I bring this up because there is an intensifying debate about who should be responsible for the disposal of packaging. Economists are starting to think that a system that gives that responsibility to manufacturers makes more sense than foisting the problem off on cities and states. They argue that such a scheme would bring some sanity to the idea of which materials are worth recycling and which are just garbage.
One problem with the existing state of affairs is that both landfills and recycling programs are subsidized, so it is almost impossible to figure out the real economics of either disposal method. For example, landfill space is priced below the full economic cost of landfilling partly to discourage the kind of illegal dumping I saw as a kid. Recycling programs typically get priced so their promoters can claim putting plastic bottles in colored recycling bins is cheaper than throwing them in a landfill. But it’s hard to really know the truth of that statement when the price of both landfill space and recycling programs are distorted.

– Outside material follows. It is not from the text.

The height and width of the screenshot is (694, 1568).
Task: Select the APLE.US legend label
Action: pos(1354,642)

One economist who has studied these price distortions is Duke University professor Michael C. Munger. He points out that because it is almost impossible to know the “real” price of landfills and recycling efforts, many of the arguments for recycling have taken a religious tone: Putting garbage in a landfill is no longer expensive; it’s evil.

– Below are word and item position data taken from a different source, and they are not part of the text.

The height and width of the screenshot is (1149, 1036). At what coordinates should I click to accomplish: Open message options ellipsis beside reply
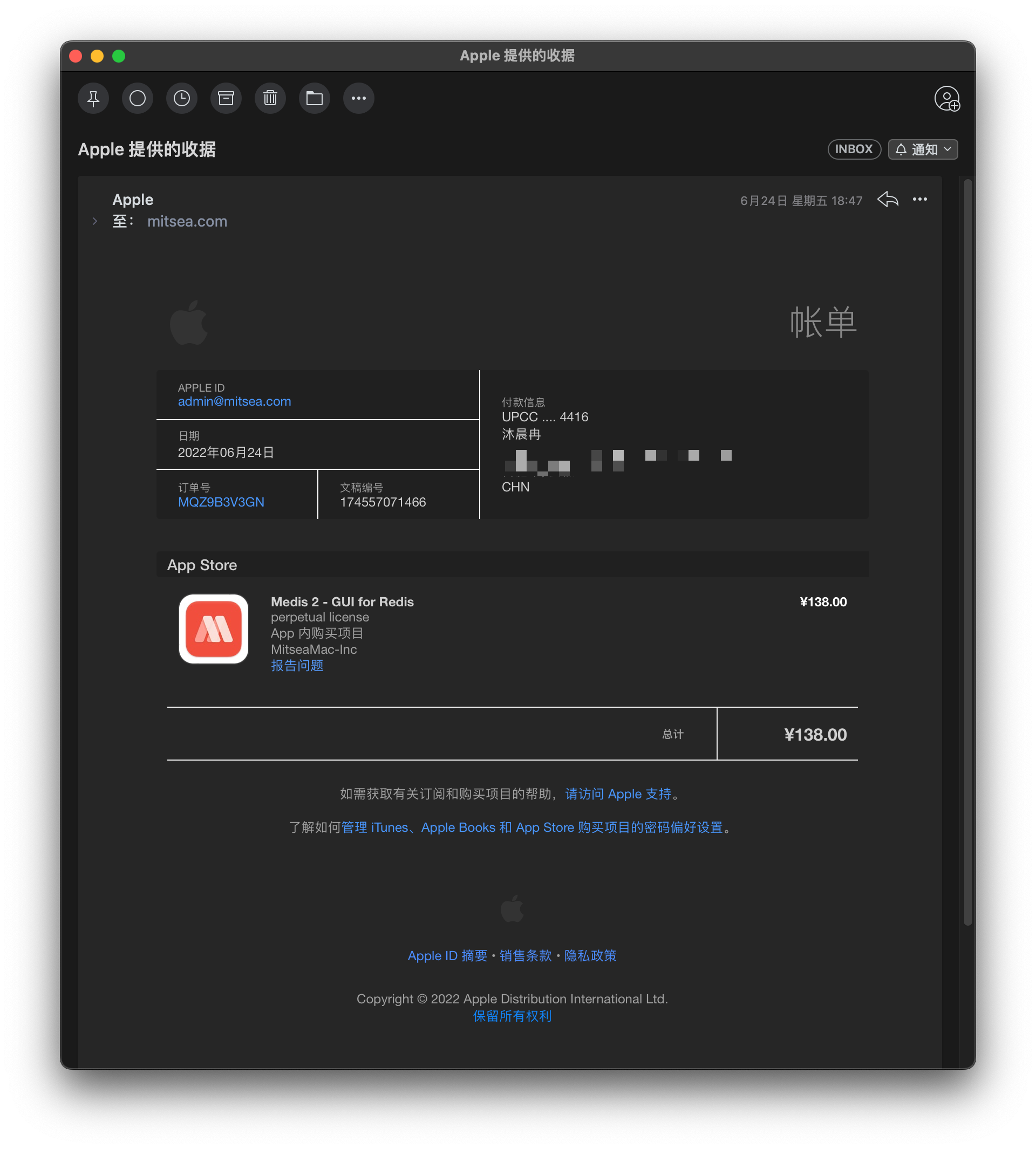point(919,199)
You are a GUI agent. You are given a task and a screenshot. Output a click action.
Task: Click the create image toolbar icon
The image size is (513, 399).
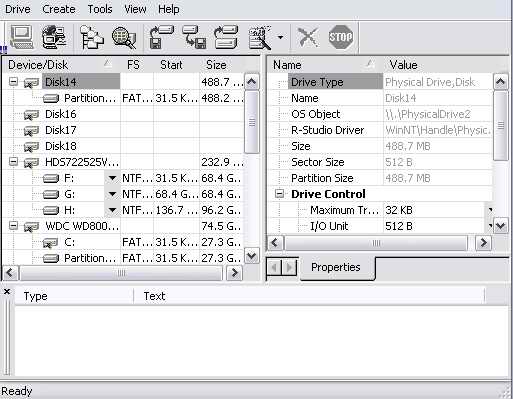pyautogui.click(x=161, y=37)
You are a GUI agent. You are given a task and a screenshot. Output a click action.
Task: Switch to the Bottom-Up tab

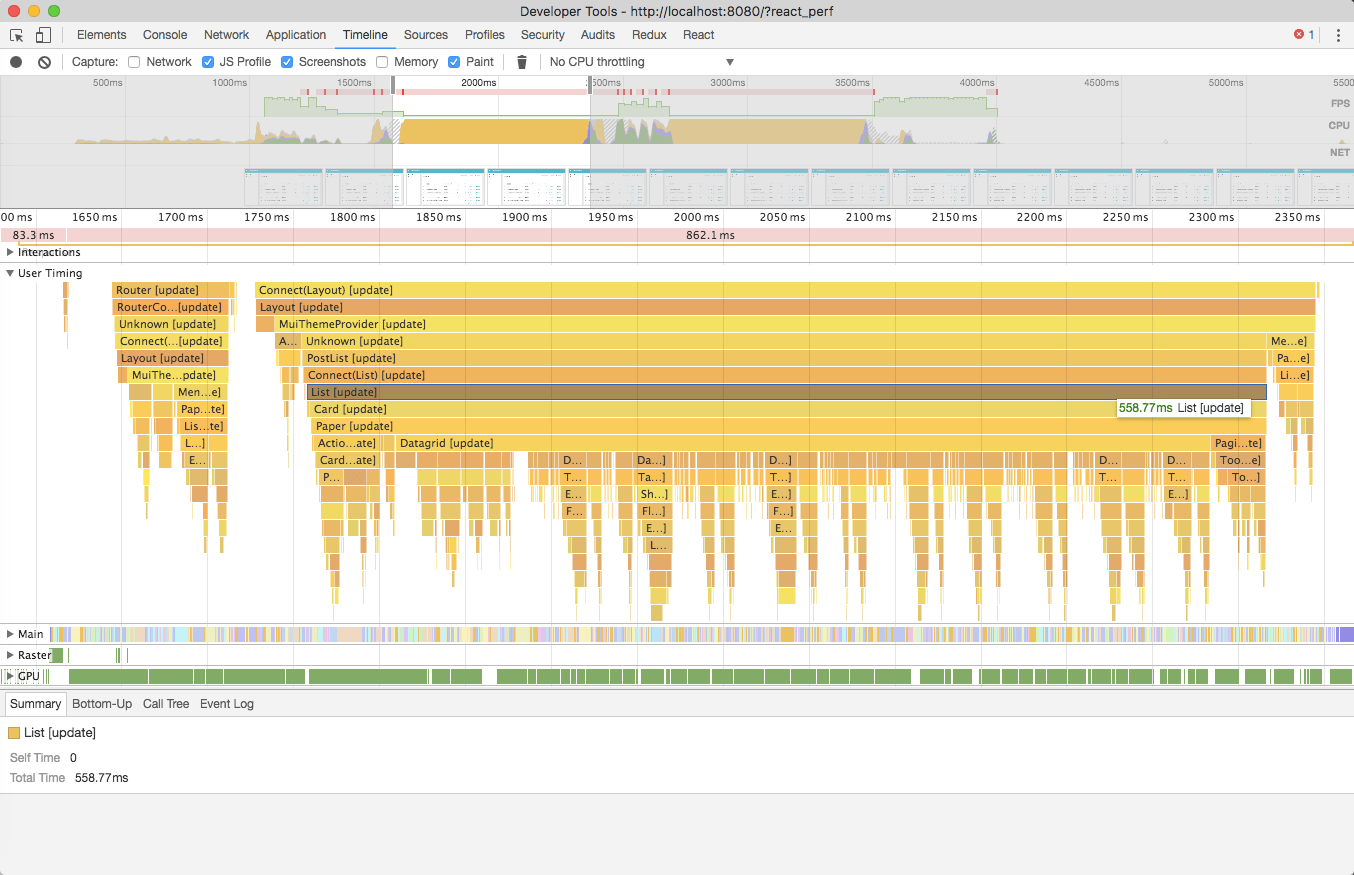tap(101, 703)
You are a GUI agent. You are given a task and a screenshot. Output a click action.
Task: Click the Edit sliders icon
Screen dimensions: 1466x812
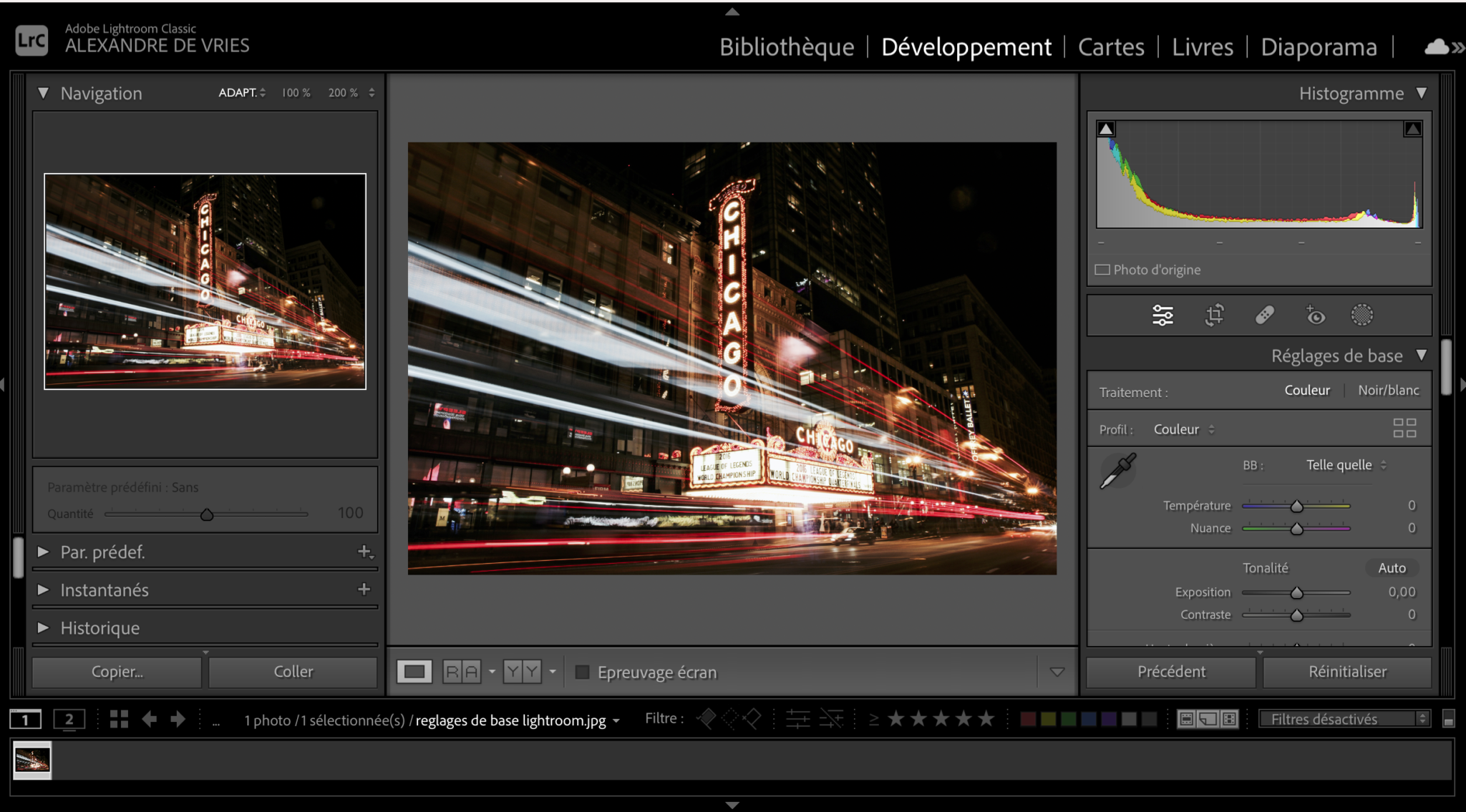click(x=1162, y=315)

This sort of attitude can lead to zany outcomes. Munger recounts an incident during a North Carolina drought a few years ago when Duke switched to disposable paper dishes, napkins, and utensils in its food-service operations. The idea was to save water, which had become more expensive than the landfill space occupied by low-quality, hard-to-recycle eating supplies. “It would have been irresponsible, in terms of the opportunity cost of the resources, to continue to use water as if it were plentiful,” he says.
But that didn’t matter to a lot of students and faculty at Duke. Munger says students and faculty both complained that is was wrong to dispose of waste in a landfill. He says he asked at least 20 people why landfilling the stuff was wrong but could never get an answer. They just knew that is was, he says.
That takes us back to the concept of making end-of-life issues the problem of manufacturers. Such a mandate would be an extra headache for designers of products and packaging, who would be forced into figuring out the end-of-life economics of the materials they used. But it would make discussions about garbage less theological.